There are countless episodes such as this breadcrumbed throughout my life, starring anything from books to shoes to pens to cameras to straws. And the result is invariably the same; after a week or so of passive-aggressive mourning and absolute defiance, the resentment seamlessly melts and before I know it it's next year and I'm laughing to myself thinking, Hey, remember when I used to hate this? What an ass was I! And as much as I strive to be faithful and hold onto that love of the deceased even after it is gone, eventually it fades and is transported to the new.

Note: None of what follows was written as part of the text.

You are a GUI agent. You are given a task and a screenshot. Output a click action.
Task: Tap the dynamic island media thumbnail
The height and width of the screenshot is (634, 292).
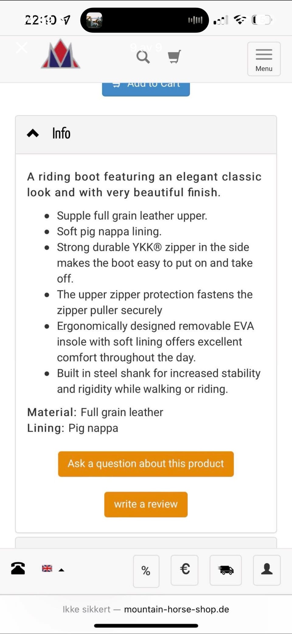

So when I acquired this BlackBerry, it got me to thinking about all of this. And aside from this week acknowledging that I am of an inherently manic disposition, something I knew only subconsciously, I also came to the conclusion that part of the affection projected onto these inanimate objects is purely the virtue of the people, the actual human relationships imprinted upon it. That's why it's so hard to leave behind at first, because I panic that I am leaving all of those indelible and yet oh-so-fragile memories behind to disintegrate, that my abandonment is their nullification, their nihilation. And that's also why it is eventually so easy to readjust, despite my initial misgivings. Because those memories and whatever else are part of ME, not the phone or the camera or the television or the whatever else. (Clothes and books and fings like that, I grant you, are extremely different.) But that realisation was quite a revelation to me. And while I know in some cases those personal associations are not all that goes into the DNA of the affinity, because for me there is something else a tad more stubborn/self-sufficient/holistic about it—that revelation was nonetheless quite an uplifting one!

Of course, while all this rumination was working the cogs of my subconscious, I was going into a total tiz about becoming surgically attached to not only a phone, but a BlackBerry, which is, as wisdomous Meejin agrees, a whole nother kettle of fish. Like Buns. They have things like PR status and BBM and having one makes me feel a little like Hugo Horton doing his rap. But I got it out of my system. We bonded. We survived the teething. And it helped infinitely that Meejin understood and dubbed it The RoseBerry.

I also do this thing when anything with an attached time-frame falls into my lap, like a bus pass or a voucher or something—I wonder where I will be then. I wonder what will have happened. I fantasize about all the amazing possibilities, good and bad, that could take place.

So now, with a twenty-four-month contract ahead of me, I'm wondering again.